True Stories of Kids, Career & the Collapse of the "Do It All" Mom

Mothers everywhere, rejoice!! The era of "doing it all" has come to an end. Finally, after years of trying to be everything to everybody-- the perfect mother, the perfect wife, the perfect professional, and more-- women are realizing that it was all an impossible dream... and moreover, it was a mistake. When Gloria Steinem and her cohorts threw off their bras and fought for women's rights, their purpose was to create equal opportunity in the workplace and schools for women. Herein lay the misunderstanding: When women were told that they COULD do it all, they took it to mean that they SHOULD do it all. A big difference. One that has caused women to suffer from feelings of failure and inadequacy for decades.

As Gloria Steinem clarifed to Oprah in 2008, "today's feminism it isn't about women doing it all. It's about women not having to do it all."

I began buying into the myth of "doing it all" at an early age. In my 20s, I had my checklist life in mind: start a lucrative career right after college, meet someone, fall in love, get married in my mid-20s, get my career to a successful enough point that I can take some time off without loosing footing and/or work part-time from home, and then of course get pregnant and have my first child before the age of 32. It seemed like a realistic timeline of expectations and according to the tenants of Feminism.
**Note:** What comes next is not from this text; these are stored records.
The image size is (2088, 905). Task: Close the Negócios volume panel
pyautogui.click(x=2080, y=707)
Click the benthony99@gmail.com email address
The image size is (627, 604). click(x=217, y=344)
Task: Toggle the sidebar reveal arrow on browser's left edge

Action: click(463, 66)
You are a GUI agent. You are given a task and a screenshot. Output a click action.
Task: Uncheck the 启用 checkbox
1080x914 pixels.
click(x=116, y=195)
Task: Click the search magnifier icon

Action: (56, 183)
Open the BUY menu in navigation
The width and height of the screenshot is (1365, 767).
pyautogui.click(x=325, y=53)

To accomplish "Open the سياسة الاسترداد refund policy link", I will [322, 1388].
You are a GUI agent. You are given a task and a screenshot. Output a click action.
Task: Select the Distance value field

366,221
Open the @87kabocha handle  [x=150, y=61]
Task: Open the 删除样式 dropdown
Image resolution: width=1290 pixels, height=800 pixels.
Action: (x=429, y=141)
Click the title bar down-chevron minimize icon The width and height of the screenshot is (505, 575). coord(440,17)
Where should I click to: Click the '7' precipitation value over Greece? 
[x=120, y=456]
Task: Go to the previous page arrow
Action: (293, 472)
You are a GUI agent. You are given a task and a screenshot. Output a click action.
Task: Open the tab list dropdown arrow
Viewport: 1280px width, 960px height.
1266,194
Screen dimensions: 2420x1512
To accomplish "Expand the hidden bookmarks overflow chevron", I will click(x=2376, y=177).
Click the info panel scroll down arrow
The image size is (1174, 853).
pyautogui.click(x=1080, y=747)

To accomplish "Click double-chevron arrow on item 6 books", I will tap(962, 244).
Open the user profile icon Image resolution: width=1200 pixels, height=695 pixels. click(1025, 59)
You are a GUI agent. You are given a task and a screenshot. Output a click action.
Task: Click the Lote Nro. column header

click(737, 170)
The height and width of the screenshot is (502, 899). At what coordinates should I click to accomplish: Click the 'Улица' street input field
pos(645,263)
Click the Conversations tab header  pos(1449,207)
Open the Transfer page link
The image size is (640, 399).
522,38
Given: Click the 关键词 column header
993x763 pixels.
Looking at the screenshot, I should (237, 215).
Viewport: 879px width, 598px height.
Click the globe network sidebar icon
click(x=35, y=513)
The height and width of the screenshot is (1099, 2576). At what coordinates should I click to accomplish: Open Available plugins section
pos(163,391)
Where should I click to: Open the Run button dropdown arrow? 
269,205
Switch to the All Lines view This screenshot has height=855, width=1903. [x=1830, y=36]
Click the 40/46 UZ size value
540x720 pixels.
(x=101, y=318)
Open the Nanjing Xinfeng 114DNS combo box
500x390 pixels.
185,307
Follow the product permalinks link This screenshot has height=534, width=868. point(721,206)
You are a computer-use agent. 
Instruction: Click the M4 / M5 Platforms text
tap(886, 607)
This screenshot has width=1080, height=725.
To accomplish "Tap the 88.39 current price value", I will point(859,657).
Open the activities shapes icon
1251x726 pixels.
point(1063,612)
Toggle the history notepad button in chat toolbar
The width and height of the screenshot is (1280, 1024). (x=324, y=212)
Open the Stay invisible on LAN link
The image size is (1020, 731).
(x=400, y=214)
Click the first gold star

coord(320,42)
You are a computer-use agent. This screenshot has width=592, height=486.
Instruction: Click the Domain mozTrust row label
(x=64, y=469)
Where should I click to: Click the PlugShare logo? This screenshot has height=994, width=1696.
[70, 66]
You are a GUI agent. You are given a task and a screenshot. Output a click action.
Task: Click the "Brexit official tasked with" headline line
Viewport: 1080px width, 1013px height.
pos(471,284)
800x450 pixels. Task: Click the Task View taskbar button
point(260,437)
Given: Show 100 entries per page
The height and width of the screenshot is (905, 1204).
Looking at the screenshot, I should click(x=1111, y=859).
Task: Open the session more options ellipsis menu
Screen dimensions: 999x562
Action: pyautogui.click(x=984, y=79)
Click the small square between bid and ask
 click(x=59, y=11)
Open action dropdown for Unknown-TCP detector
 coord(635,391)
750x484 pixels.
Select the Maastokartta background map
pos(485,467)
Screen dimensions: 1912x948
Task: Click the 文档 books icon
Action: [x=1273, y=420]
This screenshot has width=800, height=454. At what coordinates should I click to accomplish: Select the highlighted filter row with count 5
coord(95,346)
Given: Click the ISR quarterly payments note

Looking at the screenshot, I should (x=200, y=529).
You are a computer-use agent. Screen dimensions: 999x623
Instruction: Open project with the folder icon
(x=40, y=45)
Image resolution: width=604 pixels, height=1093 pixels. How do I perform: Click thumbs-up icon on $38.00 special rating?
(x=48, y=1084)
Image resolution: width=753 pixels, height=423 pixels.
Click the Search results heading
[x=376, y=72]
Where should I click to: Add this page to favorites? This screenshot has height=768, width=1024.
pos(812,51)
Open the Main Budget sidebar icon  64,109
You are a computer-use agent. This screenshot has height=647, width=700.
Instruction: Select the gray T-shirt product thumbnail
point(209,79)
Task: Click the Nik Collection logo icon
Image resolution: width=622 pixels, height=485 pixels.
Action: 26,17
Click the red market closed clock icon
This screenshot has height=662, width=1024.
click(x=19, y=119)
Not only could I do it all, it was my right and even duty as a woman.

With age, wisdom, and each successive child (I have 4), I learned that by trying to do it all at once, I was not doing anything at a level of 100 percent effort or enjoyment. There was simply too much to do and accomplish to feel 100 percent about anything other than my stress level. So in my 30s when each item on my checklist that I accomplished did not create a sense of fulfillment or relief but rather more longing, I admitted to myself that doing it all was not all it was cracked up to be. I made the difficult decision to put my career on hold and stay home to raise my children.

I felt like a failure.

After agonizing over my inability to "do it all," I decided to do some market research on the subject. I reached out to women who were seemingly able to balance kids, career and family life, and ask them how they did it. What I learned was that so many of them were so tired and overburdened that they did not seem to be enjoying anything. And then I reached out to others who had given up on the "do it all" dream and were just trying to do their best, rather than chasing after all the "should's" in life. These women seemed far more peaceful and actually quite happy.

So, women. Let us breathe a collective sigh of relief as we delete "doing it all" from our hard drives and gracefully slip into a state of being true to ourselves- Hopefully for good. Let's join one another in embracing the imbalance, the imperfection and the chaos of motherhood.

The past has been about participating more fully and equally in the world. The future will be about changing the world.